NN is an independent contemporary art space in the centre of Northampton. The gallery works with artists at all stages of their careers to present an international programme of contemporary art and multi-disciplinary events.
The gallery is run by the Northampton Arts Collective, which moved in 2012 from the old Fishmarket, later demolished to make way for a new bus station. NN Cafe, a café and performance venue, opened upstairs in October 2013 and ran until 2016. The Artist Table took on the Cafe space opening in spring 2017. In 2014 NN was awarded charitable status by the charities commission. and was awarded National Portfolio Organisation status by Arts Council England in June 2017 for the period 2018–22.

In 2003 a group of artists and practitioners came together to form Northampton Arts Collective (NAC). The group's first flagship project was Fishmarket, which launched in 2006 as an independently run, not-for-profit visual arts space in the former abandoned Fishmarket building off the market square in central Northampton. This building housed the largest gallery space outside a city in the UK, alongside retail units and café. From 2006–2011 it presented changing exhibitions of contemporary art featuring artists such as Jamie Shovlin, Bill Drummond, and CJ Mahony, and interdisciplinary events including music and spoken word performances by artists such as Alan Moore, Lyric Lounge, and Don Letts.

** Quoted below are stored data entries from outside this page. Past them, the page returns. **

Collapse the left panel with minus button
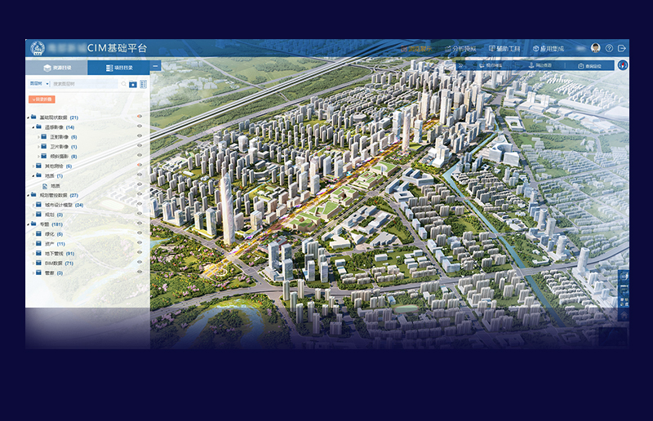155,65
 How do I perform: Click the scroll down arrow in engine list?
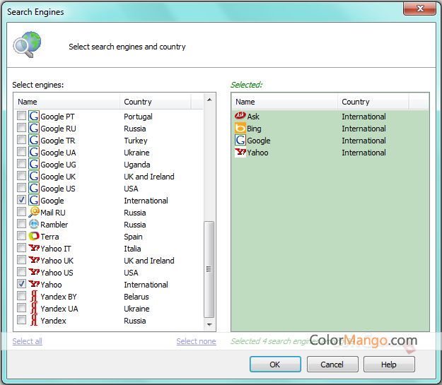[209, 325]
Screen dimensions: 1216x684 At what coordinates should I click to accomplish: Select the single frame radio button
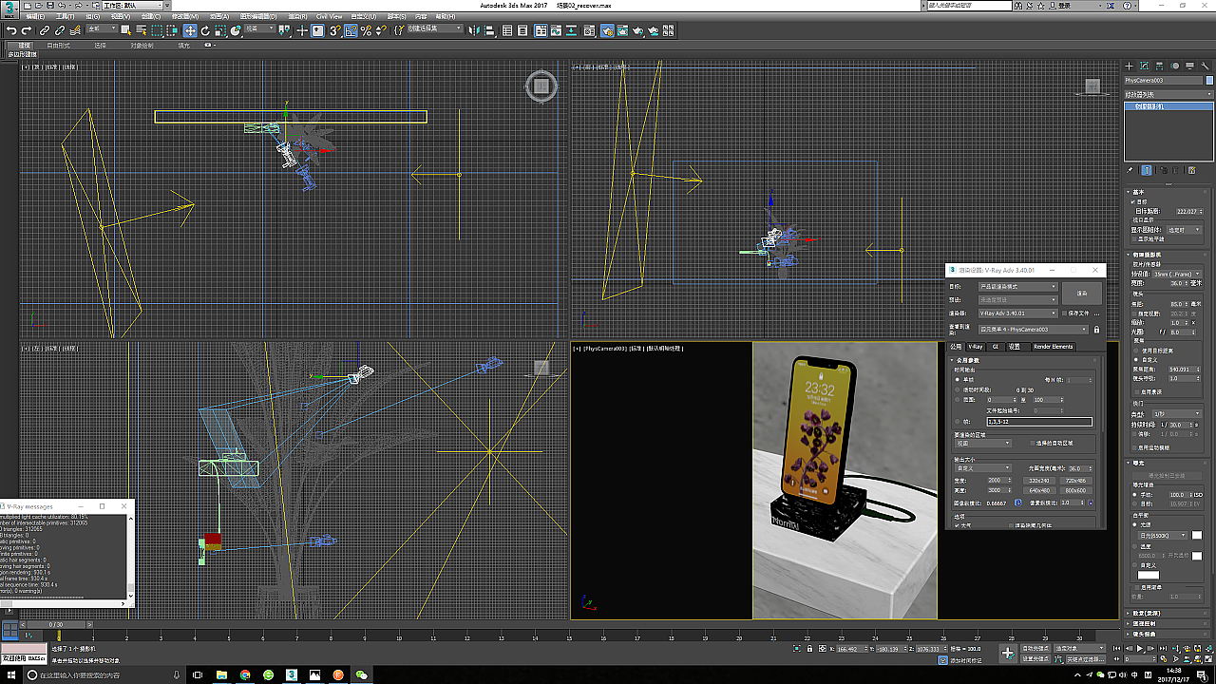957,380
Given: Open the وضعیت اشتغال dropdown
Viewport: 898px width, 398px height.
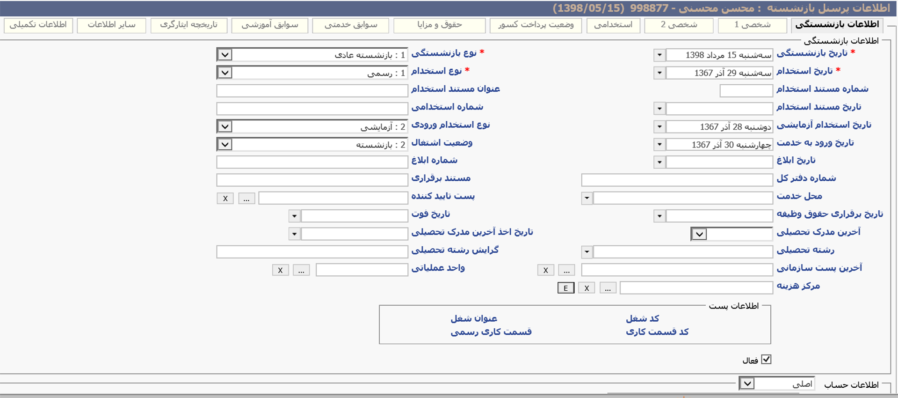Looking at the screenshot, I should coord(225,144).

NAC now forms the board for NN in the new space at Number Nine, which is run by curatorial and operational staff.

The NN Contemporary Art space has now moved into new facilities across the road at 24 Guildhall Road. 9 Guildhall Road is now home to a music, heritage and well being charity called 'Performing Room'. They moved into 9 Guildhall Road in January 2020.

==Royal & Derngate==
Royal & Derngate is a theatre complex which is formed of the Royal Theatre, a 583-seat producing house, and the Derngate Theatre, a 1,200-set multi-purpose performance space. The Royal opened in 1884, followed 99 years later by the Derngate in 1983, which was built on the site of Northampton's former Derngate bus station. The two theatres merged as one organisation in 1999, closed in 2005 to undergo an 18-month £14.5m redevelopment, and re-opened as Royal & Derngate in 2006. The Stage hailed Royal & Derngate as the Regional Theatre of the Year (2010) in its inaugural Stage 100 Awards for "its artistic quality and connections it has with local audiences."

==Food and drink==
- V&B – French-inspired beer, wine and cheese bar
- John Franklins
- Haycock and Tailbar Associates
- The Mailcoach
- The Artist Table
- Pizza Express
- The Vineyard
- The Wine Connection

==Hair and fashion==
- Berties
- Dapper Chaps
- The Guild
- Montague Jeffery
- Outcast
- Salon Forty-Six
- Wedding Wardrobe

==Recent developments==
St John's Hall of Residences, a block of 462 student flats for the University of Northampton, opened in January 2014. The building is on the site of a former open air car park and prior to that the Northampton St. John's Street railway station, part of the former Bedford to Northampton Line.

A new Premier Inn hotel was built in Albion Place in 2015 and opened in 2016. Two properties adjacent to Royal & Derngate are set to be turned into a hotel and restaurant. Newspaper House on Derngate is expected to be turned into luxury flats.

Several previously industrial buildings will be turned into a 'Vulcan Works'. Work on the project started in 2015 and is expected to be finished in 2017.

A project to construct more headquarters for Northamptonshire County Council started in February 2015. It is expected to be finished in 2016.